### Exercise brief:
Only one stretch of the data below is wanted: the lines starting at the one with "3-Character registrations (546, 1091)" and ending at the one with "[link] (527, 739)", both included, given again exactly.

[Exercise material — start]

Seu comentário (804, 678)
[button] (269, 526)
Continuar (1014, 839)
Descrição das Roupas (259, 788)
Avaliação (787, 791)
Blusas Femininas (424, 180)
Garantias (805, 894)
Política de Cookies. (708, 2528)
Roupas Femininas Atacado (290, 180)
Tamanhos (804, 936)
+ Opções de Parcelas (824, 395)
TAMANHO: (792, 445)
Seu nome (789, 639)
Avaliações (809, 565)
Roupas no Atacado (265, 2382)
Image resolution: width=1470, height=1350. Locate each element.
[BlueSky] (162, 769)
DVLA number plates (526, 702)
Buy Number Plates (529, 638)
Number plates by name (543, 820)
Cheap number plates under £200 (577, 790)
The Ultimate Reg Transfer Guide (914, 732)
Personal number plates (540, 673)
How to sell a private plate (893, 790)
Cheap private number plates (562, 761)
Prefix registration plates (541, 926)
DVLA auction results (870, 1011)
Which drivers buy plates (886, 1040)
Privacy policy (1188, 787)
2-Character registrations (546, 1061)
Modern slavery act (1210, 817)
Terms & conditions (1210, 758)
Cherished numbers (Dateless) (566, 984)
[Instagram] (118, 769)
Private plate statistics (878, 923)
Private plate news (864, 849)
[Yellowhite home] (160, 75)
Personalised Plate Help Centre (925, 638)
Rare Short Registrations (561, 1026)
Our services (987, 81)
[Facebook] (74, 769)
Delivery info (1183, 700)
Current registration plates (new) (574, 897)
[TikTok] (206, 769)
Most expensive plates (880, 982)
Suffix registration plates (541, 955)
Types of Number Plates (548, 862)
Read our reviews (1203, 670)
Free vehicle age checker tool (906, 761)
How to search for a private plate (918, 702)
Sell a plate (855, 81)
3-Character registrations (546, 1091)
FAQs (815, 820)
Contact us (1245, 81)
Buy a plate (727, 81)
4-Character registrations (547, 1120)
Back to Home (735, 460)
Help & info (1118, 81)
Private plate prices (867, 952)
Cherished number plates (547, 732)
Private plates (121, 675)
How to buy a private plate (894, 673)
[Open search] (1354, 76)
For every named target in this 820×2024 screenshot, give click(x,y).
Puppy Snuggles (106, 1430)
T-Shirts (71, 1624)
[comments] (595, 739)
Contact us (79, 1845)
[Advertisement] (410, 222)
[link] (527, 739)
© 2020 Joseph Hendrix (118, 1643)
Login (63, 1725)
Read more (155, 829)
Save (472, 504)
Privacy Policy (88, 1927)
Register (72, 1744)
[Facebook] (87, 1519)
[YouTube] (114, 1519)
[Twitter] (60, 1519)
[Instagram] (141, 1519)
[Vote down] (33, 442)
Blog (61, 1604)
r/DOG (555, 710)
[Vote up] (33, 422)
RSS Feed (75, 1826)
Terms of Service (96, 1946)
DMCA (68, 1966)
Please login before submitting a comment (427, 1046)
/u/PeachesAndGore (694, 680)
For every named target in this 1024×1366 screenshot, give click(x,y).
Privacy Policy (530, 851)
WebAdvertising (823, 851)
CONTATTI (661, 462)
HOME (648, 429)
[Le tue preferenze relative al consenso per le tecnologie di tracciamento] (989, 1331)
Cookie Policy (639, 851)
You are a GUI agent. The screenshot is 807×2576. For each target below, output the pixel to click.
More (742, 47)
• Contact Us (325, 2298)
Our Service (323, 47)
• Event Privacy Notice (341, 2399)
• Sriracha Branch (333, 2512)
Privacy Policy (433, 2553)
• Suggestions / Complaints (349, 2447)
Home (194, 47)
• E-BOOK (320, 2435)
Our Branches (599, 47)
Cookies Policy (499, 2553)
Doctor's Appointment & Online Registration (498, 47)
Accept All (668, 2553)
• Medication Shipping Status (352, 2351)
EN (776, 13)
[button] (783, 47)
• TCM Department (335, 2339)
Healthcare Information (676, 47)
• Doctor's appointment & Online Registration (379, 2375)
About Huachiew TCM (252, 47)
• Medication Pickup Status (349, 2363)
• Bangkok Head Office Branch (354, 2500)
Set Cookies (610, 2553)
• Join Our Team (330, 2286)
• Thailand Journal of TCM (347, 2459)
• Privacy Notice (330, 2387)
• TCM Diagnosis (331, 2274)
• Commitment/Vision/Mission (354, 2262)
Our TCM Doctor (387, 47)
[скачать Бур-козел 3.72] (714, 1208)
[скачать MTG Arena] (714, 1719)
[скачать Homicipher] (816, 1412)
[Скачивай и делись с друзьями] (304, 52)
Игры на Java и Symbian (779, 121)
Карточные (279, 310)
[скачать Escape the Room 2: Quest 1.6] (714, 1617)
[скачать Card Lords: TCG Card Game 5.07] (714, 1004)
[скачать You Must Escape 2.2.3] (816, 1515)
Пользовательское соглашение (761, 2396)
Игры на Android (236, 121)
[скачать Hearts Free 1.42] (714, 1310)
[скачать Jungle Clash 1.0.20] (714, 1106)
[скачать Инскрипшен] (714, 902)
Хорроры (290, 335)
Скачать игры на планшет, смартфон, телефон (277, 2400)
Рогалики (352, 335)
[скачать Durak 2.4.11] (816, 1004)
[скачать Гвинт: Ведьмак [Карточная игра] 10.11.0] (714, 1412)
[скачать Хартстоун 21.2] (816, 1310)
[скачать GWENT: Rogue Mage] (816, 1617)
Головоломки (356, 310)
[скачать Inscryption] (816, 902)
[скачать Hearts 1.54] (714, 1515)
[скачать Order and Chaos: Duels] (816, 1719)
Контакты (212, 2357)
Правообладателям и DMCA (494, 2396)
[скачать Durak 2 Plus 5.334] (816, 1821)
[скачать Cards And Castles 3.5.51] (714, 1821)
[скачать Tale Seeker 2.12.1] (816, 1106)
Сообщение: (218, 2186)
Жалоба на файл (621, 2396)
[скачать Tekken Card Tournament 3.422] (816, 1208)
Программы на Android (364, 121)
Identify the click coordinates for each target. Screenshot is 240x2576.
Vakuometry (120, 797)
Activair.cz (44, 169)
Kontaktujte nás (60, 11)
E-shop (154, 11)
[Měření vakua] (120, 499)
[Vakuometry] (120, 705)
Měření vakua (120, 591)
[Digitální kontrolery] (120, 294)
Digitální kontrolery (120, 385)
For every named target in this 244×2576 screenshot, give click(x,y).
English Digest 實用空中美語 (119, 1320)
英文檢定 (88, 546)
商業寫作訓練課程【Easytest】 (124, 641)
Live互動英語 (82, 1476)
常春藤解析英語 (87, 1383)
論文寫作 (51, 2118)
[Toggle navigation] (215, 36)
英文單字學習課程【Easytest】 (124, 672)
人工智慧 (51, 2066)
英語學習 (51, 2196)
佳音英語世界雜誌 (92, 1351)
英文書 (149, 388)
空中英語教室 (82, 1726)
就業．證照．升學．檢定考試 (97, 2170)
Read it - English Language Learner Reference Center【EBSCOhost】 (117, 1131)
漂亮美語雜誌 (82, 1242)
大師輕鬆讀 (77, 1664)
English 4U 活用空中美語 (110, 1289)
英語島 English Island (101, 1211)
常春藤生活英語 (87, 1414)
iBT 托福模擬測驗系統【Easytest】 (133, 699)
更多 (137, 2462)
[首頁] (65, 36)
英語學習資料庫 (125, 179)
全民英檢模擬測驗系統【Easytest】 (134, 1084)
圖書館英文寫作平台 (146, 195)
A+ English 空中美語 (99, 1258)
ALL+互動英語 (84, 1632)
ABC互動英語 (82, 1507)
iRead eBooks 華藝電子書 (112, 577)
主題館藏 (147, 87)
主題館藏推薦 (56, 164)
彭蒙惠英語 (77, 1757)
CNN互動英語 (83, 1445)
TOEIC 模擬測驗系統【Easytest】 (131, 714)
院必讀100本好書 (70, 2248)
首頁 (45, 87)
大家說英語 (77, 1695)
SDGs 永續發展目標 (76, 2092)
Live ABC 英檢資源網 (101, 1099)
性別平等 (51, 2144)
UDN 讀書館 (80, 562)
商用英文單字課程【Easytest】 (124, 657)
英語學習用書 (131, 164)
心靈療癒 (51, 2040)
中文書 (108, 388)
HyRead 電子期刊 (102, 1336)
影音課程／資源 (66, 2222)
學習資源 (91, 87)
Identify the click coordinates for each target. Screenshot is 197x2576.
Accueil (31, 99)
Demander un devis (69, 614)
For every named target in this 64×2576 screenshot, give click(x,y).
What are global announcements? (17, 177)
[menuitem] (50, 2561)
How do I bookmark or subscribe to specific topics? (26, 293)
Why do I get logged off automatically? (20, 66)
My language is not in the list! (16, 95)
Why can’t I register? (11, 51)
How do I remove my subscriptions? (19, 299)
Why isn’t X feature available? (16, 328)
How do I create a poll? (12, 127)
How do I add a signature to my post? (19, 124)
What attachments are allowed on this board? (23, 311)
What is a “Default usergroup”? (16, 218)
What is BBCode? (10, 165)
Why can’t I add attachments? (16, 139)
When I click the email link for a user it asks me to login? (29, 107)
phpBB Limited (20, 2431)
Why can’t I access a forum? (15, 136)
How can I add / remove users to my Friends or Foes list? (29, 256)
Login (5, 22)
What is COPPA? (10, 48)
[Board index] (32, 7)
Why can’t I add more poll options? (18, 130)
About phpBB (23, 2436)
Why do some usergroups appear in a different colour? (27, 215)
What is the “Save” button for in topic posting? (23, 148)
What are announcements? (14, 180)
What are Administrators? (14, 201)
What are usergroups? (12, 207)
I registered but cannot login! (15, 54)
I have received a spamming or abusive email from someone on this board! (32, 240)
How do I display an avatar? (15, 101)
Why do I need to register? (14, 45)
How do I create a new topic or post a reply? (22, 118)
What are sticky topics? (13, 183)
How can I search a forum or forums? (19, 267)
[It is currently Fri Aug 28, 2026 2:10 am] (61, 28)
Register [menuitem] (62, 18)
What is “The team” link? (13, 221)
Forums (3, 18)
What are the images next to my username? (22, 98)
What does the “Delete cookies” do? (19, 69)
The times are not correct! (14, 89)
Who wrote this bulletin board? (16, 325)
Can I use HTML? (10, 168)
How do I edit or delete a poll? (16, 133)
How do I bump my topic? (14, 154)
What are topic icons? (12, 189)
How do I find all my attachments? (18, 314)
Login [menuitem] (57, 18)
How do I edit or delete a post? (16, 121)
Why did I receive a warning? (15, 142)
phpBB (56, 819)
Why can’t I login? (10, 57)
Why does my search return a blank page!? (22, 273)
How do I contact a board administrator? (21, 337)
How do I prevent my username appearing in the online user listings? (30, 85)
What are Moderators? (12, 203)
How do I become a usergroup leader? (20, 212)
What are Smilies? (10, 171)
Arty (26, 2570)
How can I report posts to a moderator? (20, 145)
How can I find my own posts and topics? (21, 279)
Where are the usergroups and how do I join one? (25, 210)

[Exercise material — finish]

### Written response:
3-Character registrations (546, 1091)
FAQs (815, 820)
Contact us (1245, 81)
Buy a plate (727, 81)
4-Character registrations (547, 1120)
Back to Home (735, 460)
Help & info (1118, 81)
Private plate prices (867, 952)
Cherished number plates (547, 732)
Private plates (121, 675)
How to buy a private plate (894, 673)
[Open search] (1354, 76)
For every named target in this 820×2024 screenshot, give click(x,y).
Puppy Snuggles (106, 1430)
T-Shirts (71, 1624)
[comments] (595, 739)
Contact us (79, 1845)
[Advertisement] (410, 222)
[link] (527, 739)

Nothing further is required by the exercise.